* begin GIVEN PASSAGE *
Rules in Britain were tightened in 2015 over concerns of foreign “dirty money” coming into the UK.

world Updated: May 23, 2018 22:41 IST
Prasun Sonwalkar
Prasun Sonwalkar
Hindustan Times, London
Indians,millionaires,Roman Abramovich
Those Indian millionaires who have not yet been granted indefinite leave to remain after completing five years on the visa will be subject to the latest review. (Reuters file)

Most of the 76 Indian millionaires who migrated to the United Kingdom with dependants on the Tier 1 (Investors Visa) since 2008 are likely to face new checks after the Theresa May government said it will review the same in wake of Britain’s ongoing row with Russia.

The investment thresholds for the visa are £2 million, £5 million or £10 million, which leads to permanent residence to the visa holders and dependents in five, three or two years respectively, leading to eventual citizenship.

The rules were tightened in 2015 over concerns of foreign “dirty money” coming into the UK, enabling officials to seek information on the source of funds mentioned in the application. There has been an 84% fall in the number of applications since the reforms were introduced.
* end GIVEN PASSAGE *
**LIST OF TASKS:**
[1] Answer from the investor visa article:
(a) How many Indian millionaires migrated to the UK with dependants on the Tier 1 (Investors Visa) since 2008?
(b) What are the three investment thresholds for the visa?
(c) By what percentage has the number of applications fallen since the reforms were introduced?
[2] Carry on the investor visa article past its final sentence.
The listing is separate material, unrelated to the investor visa article.
* begin MATERIAL PROVIDED *
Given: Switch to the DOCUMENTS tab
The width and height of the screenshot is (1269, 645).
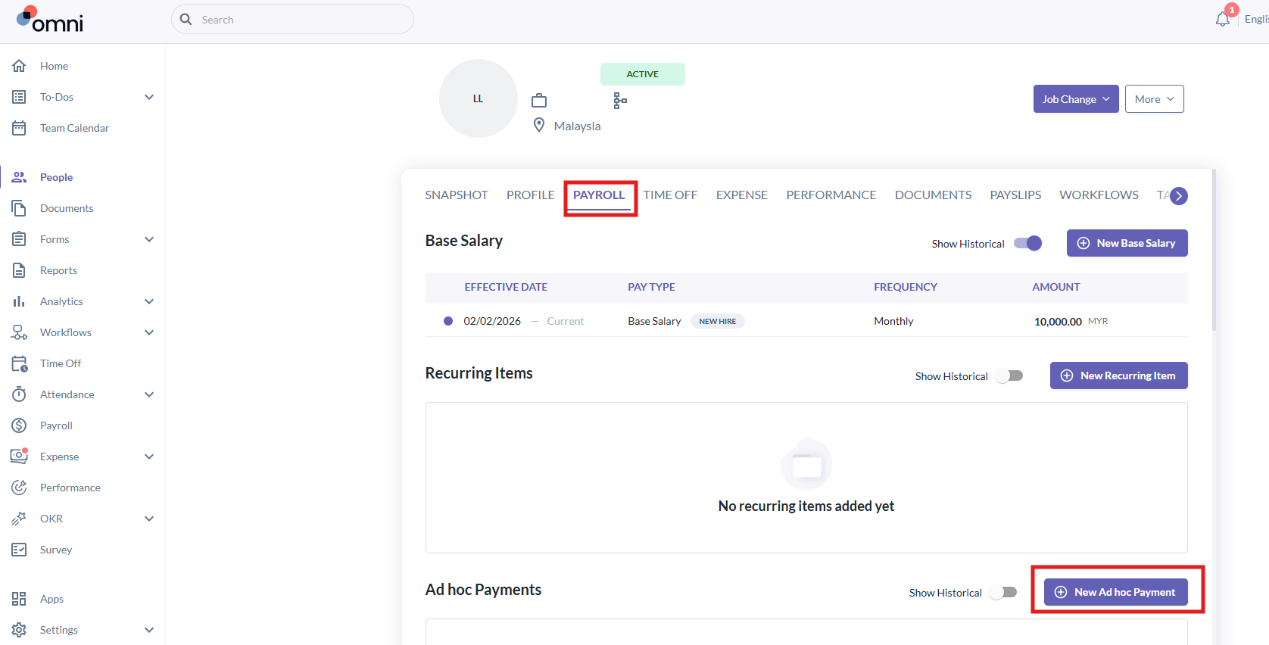Looking at the screenshot, I should 933,195.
* end MATERIAL PROVIDED *
**RESULTS BY TASK:**
[1]
(a) 76
(b) £2 million, £5 million or £10 million
(c) 84%

[2]
Russian businessman Roman Abramovich, the owner of Chelsea football club, is reported to be facing a delay due to new checks when his Tier 1 (Investors Visa) recently came up for renewal, prompting renewed accusations between London and Moscow.

Those Indian millionaires who have not yet been granted indefinite leave to remain after completing five years on the visa will be subject to the latest review.

A Downing Street spokesperson confirmed to Hindustan Times that the review will look at all applicants: “The review is not confined to Russian applicants. It will look at all investors who initially applied before the changes made in April 2015 and who are still in the route.

“We are currently taking another look at how the route operates and are undertaking further checks on investors who came to the UK through this route before the reforms were introduced.”

The Home Office can reject applications if officials believe the applicant is not in control of his or her funds, the money has been obtained unlawfully, or the origin of funds means granting a visa will not be conducive to the public good.

Transparency International has expressed concerns about the possibility of money being laundered through the visa route. In a report titled Paradise Lost, it called for steps to ensure that Britain does not become “a prime destination for corrupt individuals looking to invest or launder the proceeds of their illicit wealth, enjoy a luxury lifestyle and cleanse their reputations”.

Indian millionaires using UK’s Tier 1 Investors Visa

2008: 0

2009: 3

2010: 4

2011: 11

2012: 12

2013: 16

2014: 12

2015: 4

2016: 5

2017: 7

Total: 76

Total dependents: 100

(Source: Home Office)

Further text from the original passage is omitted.